I need to fix me.
That sounds sappy. Love Guru sorta thing. But, truly, I need to fix me.
I bring this up after a long talk with the wife this evening, about social media and the need to engage and engage and engage. Today, in particular, was sorta ugly, in that I felt compelled to engage on something dumb Tweeted by a former Major Leaguer named Aubrey Huff.
Why enter a fray? Honestly, I don’t know. A desire to be heard? Perhaps. Boredom during long writing days? Certainly possible. An inane craving for attention? Gotta be a part of it.
Whatever the case, I’m sick of me and social media. Truly, truly, truly, truly sick of me and social media. It’s an addiction, of sorts. Not crack or cigarettes, but something equally distracting and hard to shake. Back in the olden days, when I needed a break from writing, I’d take a walk, read a book, pet the dog, go to the couch and watch TV. Now, I stay in one place and Tweet, or update Facebook. It’s preposterous, and stupid, and would probably be far more embarrassing were it not such a widespread problem.
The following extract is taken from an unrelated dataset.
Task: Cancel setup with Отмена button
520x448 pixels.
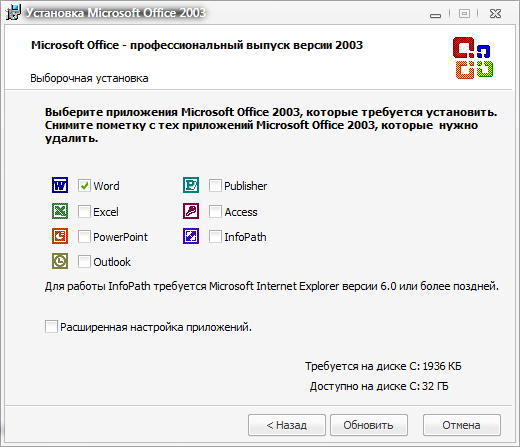Action: click(462, 425)
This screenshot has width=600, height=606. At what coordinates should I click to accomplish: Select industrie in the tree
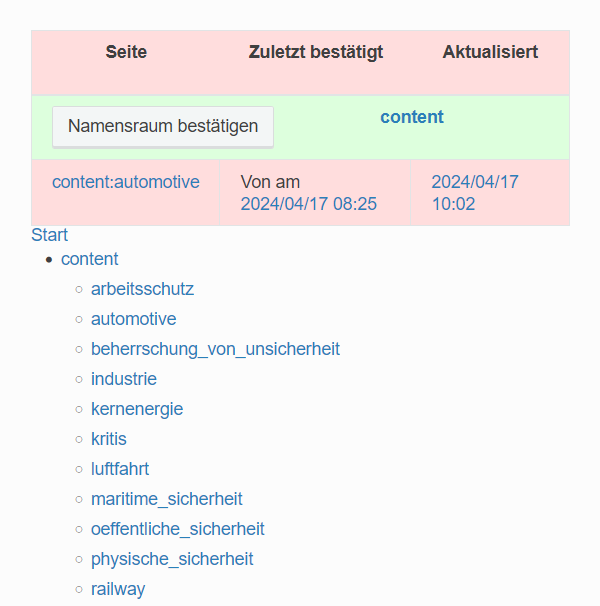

My wife often says to me, “You’re a nice guy—why do you want to come off that way?” And it’s a question without an easy-to-offer answer. Why? Wish I knew. Truly, wish I knew. But something inside of me feels broken, and I need to fix it. Maybe that’s therapy. Maybe it’s a stricter adherence to discipline. Maybe it’s simply thinking whether I want to be attached to something this juvenile and pathetic—merely in the name of re-Tweets and viral high fives …
Well, I just deleted that Tweet.
And starting right now, at this moment, I’m deleting my approach to social media. Or at least drastically changing it.
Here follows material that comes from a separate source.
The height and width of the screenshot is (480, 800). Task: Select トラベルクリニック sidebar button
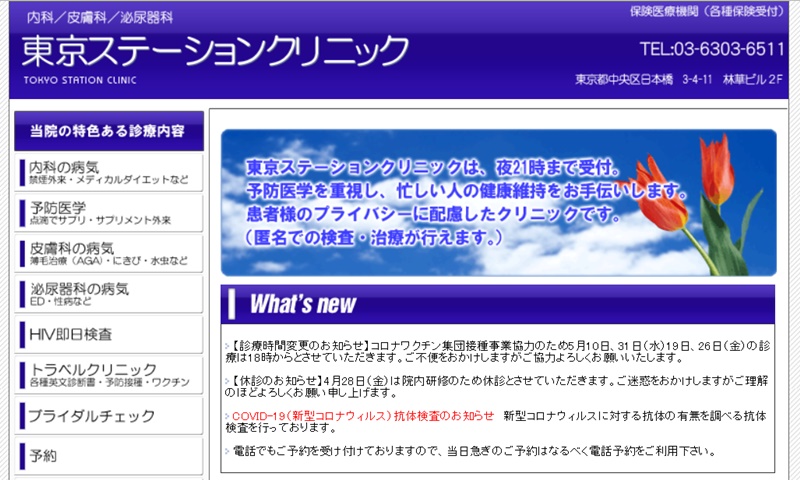coord(110,375)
First, I’ll be gone until next week. I’m not Tweeting, not reading Twitter. Nothing.
Second, I’m done with arguments here. You wanna slam me? Slam me. It’s your right. But you won’t get an angry reply.
Lastly, I want to be better. A better person. A better role model to my kids. I’m a writer. Not a Tweeter. I write books and articles, and I love it. But this shit is just soul-sucking inanity. Who am I helping? What am I benefitting? Besides PR during book release time, what’s the gain?
I always urge Casey and Emmett to get out, see the world, run, smell, eat, dance.
It’s time I follow my own advice.
It’s time I fix me.
PS: And, yes, I have made pledges like this before. But I’m in genuine pain.